Jimmie Åkesson, chef de file des Démocrates de Suède © Belga

Suède: l’extrême droite, la « dédiabolisation » et les dérapages

Formation anti-immigration issue de la mouvance nationale-socialiste, les Démocrates de Suède ont fait un bon bout de chemin dans leur entreprise de « dédiabolisation », même si la route est encore longue pour devenir « un parti comme les autres ».

Juste derrière les sociaux démocrates au pouvoir et au coude-à-coude avec les Modérés (conservateurs) dans les sondages, les « SD » rêvent de renverser la table à l’issue des législatives de dimanche. « On sait qu’on est sous-évalués (dans les enquêtes d’opinion), on l’a été historiquement, je n’exclus pas qu’on soit le plus grand parti » au soir du 9 septembre, affirme à l’AFP son chef de file Jimmie Åkesson lors d’un meeting fin août à Ystad (sud).

Le parti compte actuellement 42 sièges au Parlement sur 349 – après six défections, dont la belle-mère du chef de parti, et après avoir exclu fin 2016 une députée pour antisémitisme.

Les « Sverigedemokraterna » voient le jour en 1988, au cours d’une réunion à Malmö à laquelle assistent des transfuges de groupuscules nationaux-socialistes, et un ancien engagé volontaire dans les SS. Le tournant survient dans les années 2000, lorsque la direction décide d’en faire « un parti comme les autres », un objectif qui l’oblige à bouleverser son corpus en passant de la défense « de la race vers la culture », explique à l’AFP le politologue Anders Sannerstedt. « Les premiers liens avec les organisations suprématistes blanche et nazies ont été effectivement abandonnés », ajoute-t-il.

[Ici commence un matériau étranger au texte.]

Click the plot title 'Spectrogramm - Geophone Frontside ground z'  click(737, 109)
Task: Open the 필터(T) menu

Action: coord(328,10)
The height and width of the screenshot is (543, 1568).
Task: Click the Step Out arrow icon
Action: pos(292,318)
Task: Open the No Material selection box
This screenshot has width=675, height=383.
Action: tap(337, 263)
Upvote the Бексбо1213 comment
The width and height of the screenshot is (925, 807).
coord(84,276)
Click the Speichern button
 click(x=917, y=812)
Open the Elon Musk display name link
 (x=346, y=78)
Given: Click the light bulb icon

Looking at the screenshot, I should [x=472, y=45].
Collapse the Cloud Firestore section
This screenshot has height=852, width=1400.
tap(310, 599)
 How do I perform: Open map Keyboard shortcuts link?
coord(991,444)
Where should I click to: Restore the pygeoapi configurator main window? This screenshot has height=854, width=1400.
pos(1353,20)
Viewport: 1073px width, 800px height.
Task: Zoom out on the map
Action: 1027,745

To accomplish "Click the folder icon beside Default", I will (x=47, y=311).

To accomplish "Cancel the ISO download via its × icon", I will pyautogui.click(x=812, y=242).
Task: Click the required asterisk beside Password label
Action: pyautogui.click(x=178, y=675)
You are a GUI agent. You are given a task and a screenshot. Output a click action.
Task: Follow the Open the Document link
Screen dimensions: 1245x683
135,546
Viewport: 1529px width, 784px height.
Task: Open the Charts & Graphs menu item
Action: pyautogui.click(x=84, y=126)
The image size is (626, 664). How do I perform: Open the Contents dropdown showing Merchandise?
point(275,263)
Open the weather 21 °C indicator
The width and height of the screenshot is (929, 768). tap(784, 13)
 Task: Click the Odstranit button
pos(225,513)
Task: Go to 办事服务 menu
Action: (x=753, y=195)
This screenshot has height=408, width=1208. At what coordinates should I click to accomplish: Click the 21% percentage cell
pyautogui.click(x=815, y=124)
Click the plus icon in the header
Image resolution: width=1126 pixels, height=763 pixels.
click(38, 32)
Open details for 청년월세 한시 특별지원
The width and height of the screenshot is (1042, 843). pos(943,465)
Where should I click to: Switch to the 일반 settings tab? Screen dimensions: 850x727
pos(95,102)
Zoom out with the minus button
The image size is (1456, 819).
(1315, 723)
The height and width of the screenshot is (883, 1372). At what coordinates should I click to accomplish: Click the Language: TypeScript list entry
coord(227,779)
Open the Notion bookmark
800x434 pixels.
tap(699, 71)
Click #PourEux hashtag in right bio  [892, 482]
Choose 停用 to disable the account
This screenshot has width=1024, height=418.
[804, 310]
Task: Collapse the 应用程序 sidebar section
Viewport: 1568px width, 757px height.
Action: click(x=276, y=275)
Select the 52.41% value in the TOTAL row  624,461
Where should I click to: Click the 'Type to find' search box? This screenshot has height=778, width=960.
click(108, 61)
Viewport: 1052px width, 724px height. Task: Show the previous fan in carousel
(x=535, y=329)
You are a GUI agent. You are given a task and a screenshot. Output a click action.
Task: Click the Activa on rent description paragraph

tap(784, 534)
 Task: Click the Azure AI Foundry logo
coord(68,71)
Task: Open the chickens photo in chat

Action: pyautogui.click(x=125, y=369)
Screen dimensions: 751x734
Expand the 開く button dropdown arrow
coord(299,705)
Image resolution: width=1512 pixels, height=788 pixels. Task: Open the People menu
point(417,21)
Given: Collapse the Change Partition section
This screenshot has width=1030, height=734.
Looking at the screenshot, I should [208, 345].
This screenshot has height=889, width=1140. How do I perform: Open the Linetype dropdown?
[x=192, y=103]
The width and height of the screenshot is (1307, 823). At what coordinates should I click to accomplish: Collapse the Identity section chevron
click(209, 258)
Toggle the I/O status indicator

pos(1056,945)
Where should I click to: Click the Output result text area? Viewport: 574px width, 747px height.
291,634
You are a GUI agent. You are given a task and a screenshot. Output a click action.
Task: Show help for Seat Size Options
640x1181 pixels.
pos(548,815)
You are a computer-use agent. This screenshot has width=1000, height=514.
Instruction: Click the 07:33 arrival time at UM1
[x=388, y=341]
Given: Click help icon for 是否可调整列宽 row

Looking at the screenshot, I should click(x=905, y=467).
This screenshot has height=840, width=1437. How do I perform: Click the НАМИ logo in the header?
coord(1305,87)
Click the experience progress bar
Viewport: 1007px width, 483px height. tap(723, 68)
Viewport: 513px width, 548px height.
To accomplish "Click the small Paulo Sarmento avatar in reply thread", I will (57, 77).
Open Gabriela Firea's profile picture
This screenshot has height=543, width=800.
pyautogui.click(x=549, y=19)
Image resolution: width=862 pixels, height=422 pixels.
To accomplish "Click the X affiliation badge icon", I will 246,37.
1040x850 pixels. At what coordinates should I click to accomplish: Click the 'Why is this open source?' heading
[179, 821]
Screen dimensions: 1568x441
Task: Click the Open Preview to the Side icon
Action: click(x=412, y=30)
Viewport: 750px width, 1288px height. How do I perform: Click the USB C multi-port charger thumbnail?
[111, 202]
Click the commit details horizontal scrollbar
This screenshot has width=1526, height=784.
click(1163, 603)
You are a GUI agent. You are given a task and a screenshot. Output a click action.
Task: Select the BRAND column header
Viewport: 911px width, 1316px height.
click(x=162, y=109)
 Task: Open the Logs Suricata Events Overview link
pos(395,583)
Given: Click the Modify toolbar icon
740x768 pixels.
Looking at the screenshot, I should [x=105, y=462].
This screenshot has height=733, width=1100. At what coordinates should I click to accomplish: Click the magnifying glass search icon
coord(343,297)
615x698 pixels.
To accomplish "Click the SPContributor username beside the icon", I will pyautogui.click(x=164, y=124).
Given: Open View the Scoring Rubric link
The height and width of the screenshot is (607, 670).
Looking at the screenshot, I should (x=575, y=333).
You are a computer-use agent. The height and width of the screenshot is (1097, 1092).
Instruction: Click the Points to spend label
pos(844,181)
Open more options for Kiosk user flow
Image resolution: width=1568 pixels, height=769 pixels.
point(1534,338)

En octobre 2012, Jimmie Åkesson décrète « la tolérance zéro contre le racisme et l’extrémisme » sous peine de sanction ou d’exclusion, un oukaze régulièrement bafoué depuis par des élus locaux ou des militants de base. Plus rarement par des cadres: à deux reprises pourtant, en 2014 puis en juin dernier, Björn Söder, vice-président du Parlement, déclare que les juifs, s’ils ne sont pas assimilés, ne peuvent être Suédois.

« Pour l’équipe dirigeante, l’objectif prioritaire a été de normaliser le parti. Mais un certain nombre de déclarations montrent qu’il lui reste encore beaucoup de chemin à faire », constate le sociologue Jens Rydgren, spécialiste des droites radicales en Europe. Le magazine anti-raciste Expo et le quotidien Expressen ont révélé fin août que plusieurs candidats investis par SD pour les élections locales – qui ont lieu le même jour que les législatives – ont milité au Front national-socialiste (NSF) ou d’autres groupuscules néonazis. Certains continuent de verser leurs cotisations.

Les SD ont su faire fructifier leur capital-confiance au cours de la crise migratoire de 2014 et 2015. La Suède a alors accueilli près de 250.000 demandeurs d’asile, plus que tout autre pays européen comparé à sa population (10 millions). Leur ascension n’est cependant pas nouvelle: de 2010 à 2014, ils ont gagné sept points et les sondages les créditent de sept points supplémentaires aux législatives de dimanche.

Leur influence sur le débat public ne cesse néanmoins de s’étendre. En 1998, seuls 3% des électeurs citaient la question migratoire pour justifier leur vote. Vingt ans plus tard, c’est leur première préoccupation, avec la santé et l’école.